Qualiano, la villa comunale che non c’è

Qualiano, la villa comunale che non c’è

“Fino a quando non si rimetterà la situazione in carreggiata mi dispiace dirlo ma la villa sarà chiusa”,dichiara il Presidente dell’associazione


QUALIANO – Continue e incessanti sono le lamentele dei cittadini per quella che considerano, essere tutt’altro che una villa comunale. La popolazione denuncia lo stato di abbandono, degrado e la totale assenza di sicurezza in cui versa l’area. Poche giostrine e per lo più insicure per i bambini, bulloni che volano via, assenza di tappetini per attutirne le cadute, carcasse di gazebo, foglie non raccolte, fontana non funzionante, tribunetta vandalizzata, sono solo alcune lacune che sono imputate all’Amministrazione. Unanime è il coro di Malcontento soprattutto durante il fine settimana, dove i fortunati possessori di autovetture sono costretti a spostarsi nei paesi limitrofi per concedere ai propri figli qualche ora di svago, mentre chi l’auto non la possiede, è destinato allo slalom lungo le vie del paese tra auto ed esercizi commerciali che occupano il marciapiede. Qualche giorno fa il Presidente dell’associazione che gestisce la guardianeria della villa comunale, Roberto Cacciapuoti interveniva sul gruppo facebook Sei di Qualiano Se, facendo chiarezza e rispondendo alle perplessità dei membri per l’insolita e prolungata chiusura della villa: “ Visto che nessuno dell’Amministrazione Comunale vi ha dato risposta, ve la do io. La villa è chiusa perché l’associazione non è stata ancora retribuita. Era stato preso un accordo con l’Amministrazione comunale di un contributo spese ma ad oggi attendiamo ancora”. Proseguendo nel suo post, il Presidente dichiara che, oltre a fornire sacchetti per la spazzatura, scope, palette e quant’altro, sono costretti a fronteggiare il fenomeno vandalismo.
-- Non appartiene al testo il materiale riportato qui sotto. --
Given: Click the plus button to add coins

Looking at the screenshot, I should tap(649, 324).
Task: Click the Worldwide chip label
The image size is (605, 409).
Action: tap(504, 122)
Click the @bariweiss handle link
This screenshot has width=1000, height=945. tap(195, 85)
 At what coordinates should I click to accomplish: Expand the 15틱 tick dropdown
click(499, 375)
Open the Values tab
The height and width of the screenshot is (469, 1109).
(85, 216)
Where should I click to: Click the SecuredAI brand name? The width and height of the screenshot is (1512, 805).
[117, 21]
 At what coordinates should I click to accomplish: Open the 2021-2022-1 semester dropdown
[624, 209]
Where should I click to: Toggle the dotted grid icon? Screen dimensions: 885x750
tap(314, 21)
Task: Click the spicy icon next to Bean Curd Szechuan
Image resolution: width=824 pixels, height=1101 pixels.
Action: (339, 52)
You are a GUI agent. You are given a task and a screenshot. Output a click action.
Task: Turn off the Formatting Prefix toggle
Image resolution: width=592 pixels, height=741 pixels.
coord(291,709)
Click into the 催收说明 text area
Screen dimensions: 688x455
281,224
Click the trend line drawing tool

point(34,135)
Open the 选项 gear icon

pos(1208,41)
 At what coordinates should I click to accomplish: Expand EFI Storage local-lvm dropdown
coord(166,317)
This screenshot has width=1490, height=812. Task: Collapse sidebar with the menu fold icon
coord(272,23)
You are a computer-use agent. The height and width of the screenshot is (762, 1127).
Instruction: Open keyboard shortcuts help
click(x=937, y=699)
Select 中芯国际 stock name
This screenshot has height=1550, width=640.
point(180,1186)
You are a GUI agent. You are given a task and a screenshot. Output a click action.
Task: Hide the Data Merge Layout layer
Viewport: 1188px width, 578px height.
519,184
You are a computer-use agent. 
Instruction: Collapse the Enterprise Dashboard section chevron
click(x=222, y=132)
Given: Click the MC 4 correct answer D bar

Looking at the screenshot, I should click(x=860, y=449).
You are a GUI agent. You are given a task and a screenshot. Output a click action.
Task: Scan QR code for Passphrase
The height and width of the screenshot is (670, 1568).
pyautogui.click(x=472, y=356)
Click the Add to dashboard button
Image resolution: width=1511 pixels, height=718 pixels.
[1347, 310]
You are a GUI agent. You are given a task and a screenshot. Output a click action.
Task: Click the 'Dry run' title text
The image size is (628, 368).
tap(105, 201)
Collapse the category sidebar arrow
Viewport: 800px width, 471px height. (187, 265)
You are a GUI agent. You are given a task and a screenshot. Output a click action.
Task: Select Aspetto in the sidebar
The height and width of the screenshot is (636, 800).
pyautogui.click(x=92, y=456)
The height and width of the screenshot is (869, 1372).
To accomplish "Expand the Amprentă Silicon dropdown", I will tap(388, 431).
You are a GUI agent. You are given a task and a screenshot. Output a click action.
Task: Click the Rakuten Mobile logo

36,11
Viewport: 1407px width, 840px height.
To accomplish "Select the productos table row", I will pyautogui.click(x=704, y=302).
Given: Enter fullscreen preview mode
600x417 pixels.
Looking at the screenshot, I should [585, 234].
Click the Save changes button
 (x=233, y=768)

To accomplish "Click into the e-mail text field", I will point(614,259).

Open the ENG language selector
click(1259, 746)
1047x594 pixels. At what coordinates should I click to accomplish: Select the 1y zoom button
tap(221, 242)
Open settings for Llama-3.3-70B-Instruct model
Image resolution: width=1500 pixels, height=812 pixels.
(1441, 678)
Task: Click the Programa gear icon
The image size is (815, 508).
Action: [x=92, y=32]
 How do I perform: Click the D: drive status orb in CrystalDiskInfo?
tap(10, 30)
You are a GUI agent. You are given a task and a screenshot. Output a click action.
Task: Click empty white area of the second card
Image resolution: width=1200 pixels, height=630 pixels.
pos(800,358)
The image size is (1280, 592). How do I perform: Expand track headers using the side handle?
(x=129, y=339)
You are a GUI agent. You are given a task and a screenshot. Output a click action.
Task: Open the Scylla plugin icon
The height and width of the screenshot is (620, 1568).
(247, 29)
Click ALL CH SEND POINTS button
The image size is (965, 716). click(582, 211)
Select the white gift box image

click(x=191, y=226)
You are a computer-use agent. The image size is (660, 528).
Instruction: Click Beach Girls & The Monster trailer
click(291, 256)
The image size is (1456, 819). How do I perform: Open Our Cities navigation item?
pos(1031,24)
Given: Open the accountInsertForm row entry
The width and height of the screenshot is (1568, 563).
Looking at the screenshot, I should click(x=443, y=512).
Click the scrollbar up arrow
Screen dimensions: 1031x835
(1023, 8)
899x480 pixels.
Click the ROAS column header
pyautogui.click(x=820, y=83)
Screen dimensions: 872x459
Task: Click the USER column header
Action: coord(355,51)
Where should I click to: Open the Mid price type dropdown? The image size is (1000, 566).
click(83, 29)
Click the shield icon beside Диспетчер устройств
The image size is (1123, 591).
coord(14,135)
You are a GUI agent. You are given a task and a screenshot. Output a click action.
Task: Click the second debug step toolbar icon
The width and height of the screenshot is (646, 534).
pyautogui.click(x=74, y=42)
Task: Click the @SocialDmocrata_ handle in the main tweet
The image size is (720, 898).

Individui che s’introducono nella villa creando notevoli danni alla struttura, ultimo episodio l’asportazione di una telecamera di sicurezza. “ Fino a quando non si rimetterà la situazione in carreggiata mi dispiace dirlo ma la villa sarà chiusa”, conclude il Presidente nel suo post. Nella diatriba tra Amministrazione e associazione chi ne fa le spese, come spesso accade, è la cittadinanza. Genitori che potrebbero godersi un weekend di riposo su di una panchina guardando il proprio figlio giocare a due passi da casa propria, invece di caricare in macchina prole, bici e giochi vari ed emigrare per qualche ora in qualche comune limitrofo.